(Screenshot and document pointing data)
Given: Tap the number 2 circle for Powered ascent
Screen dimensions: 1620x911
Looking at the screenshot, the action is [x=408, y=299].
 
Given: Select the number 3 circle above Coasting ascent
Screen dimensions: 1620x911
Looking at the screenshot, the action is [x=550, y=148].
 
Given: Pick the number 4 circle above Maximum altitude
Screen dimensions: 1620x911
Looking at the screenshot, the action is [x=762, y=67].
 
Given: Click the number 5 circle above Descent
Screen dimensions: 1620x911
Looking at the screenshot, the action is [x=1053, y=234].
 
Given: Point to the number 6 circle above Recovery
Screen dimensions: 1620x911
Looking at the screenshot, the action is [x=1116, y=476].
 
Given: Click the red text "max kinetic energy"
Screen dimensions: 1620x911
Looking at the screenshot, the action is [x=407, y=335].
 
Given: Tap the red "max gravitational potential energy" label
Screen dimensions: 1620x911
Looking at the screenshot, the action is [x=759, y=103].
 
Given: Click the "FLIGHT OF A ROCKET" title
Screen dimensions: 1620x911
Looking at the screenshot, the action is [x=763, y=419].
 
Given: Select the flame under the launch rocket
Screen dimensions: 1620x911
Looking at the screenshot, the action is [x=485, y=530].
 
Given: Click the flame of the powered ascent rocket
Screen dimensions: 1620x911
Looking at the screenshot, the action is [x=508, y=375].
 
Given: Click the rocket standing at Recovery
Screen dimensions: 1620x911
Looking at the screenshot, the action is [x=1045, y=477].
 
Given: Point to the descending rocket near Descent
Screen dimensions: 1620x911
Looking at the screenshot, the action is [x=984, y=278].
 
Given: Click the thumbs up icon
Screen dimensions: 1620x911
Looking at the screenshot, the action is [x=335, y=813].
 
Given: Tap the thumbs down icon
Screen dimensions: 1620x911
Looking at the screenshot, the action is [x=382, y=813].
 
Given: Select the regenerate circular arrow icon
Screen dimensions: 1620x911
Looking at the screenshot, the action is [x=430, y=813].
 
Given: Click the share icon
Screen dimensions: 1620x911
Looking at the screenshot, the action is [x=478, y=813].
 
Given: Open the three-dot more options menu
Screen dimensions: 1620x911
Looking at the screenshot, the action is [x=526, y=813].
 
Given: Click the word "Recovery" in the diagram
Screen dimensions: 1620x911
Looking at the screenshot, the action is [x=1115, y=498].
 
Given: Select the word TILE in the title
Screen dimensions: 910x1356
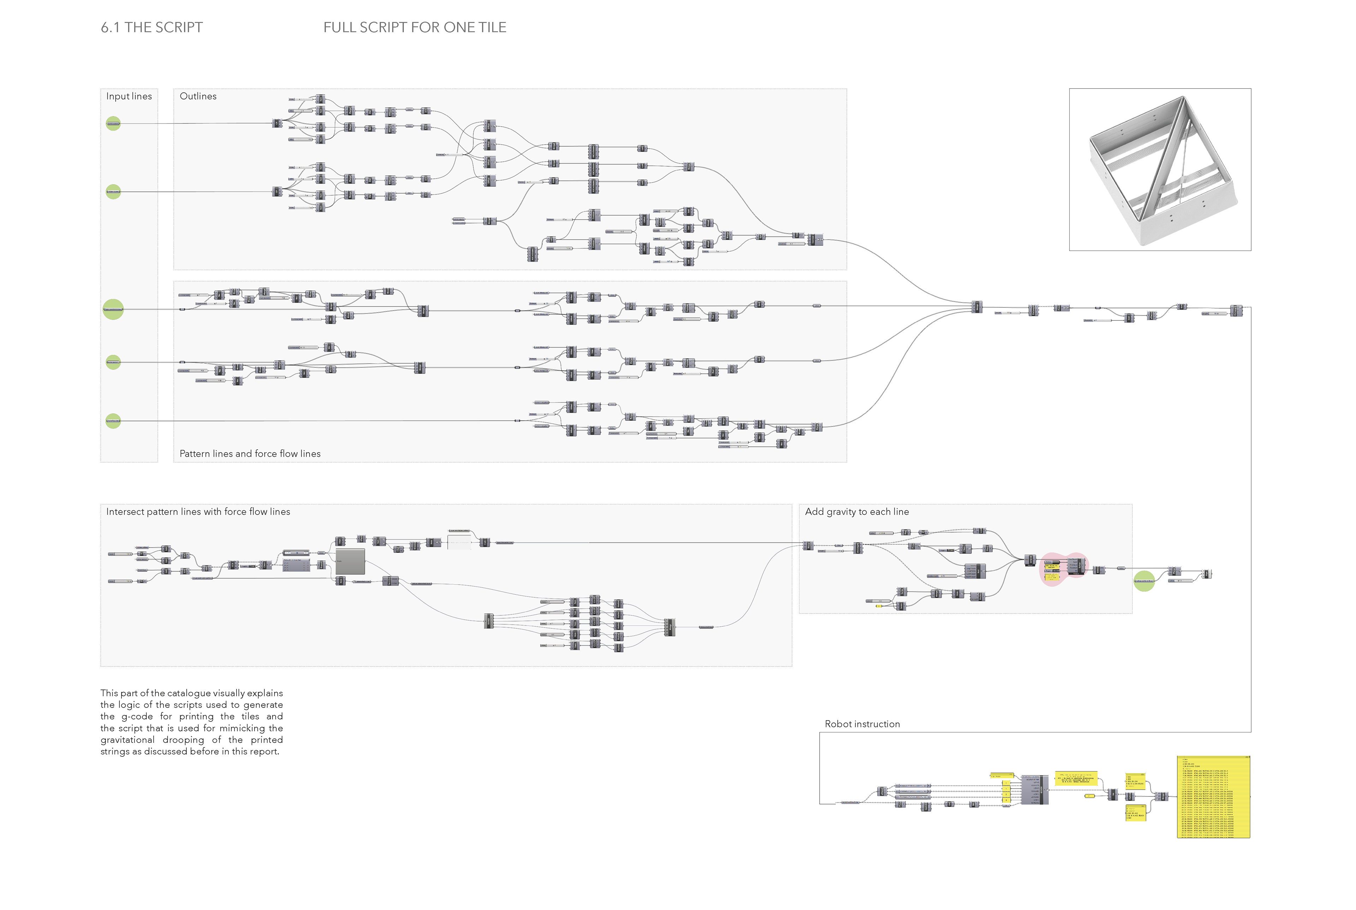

* Required work
Gather every line from the items that contains the word "above", and copy each one out in full.

* Answer to this task
Given: Select the number 3 circle above Coasting ascent
Given: Pick the number 4 circle above Maximum altitude
Given: Click the number 5 circle above Descent
Given: Point to the number 6 circle above Recovery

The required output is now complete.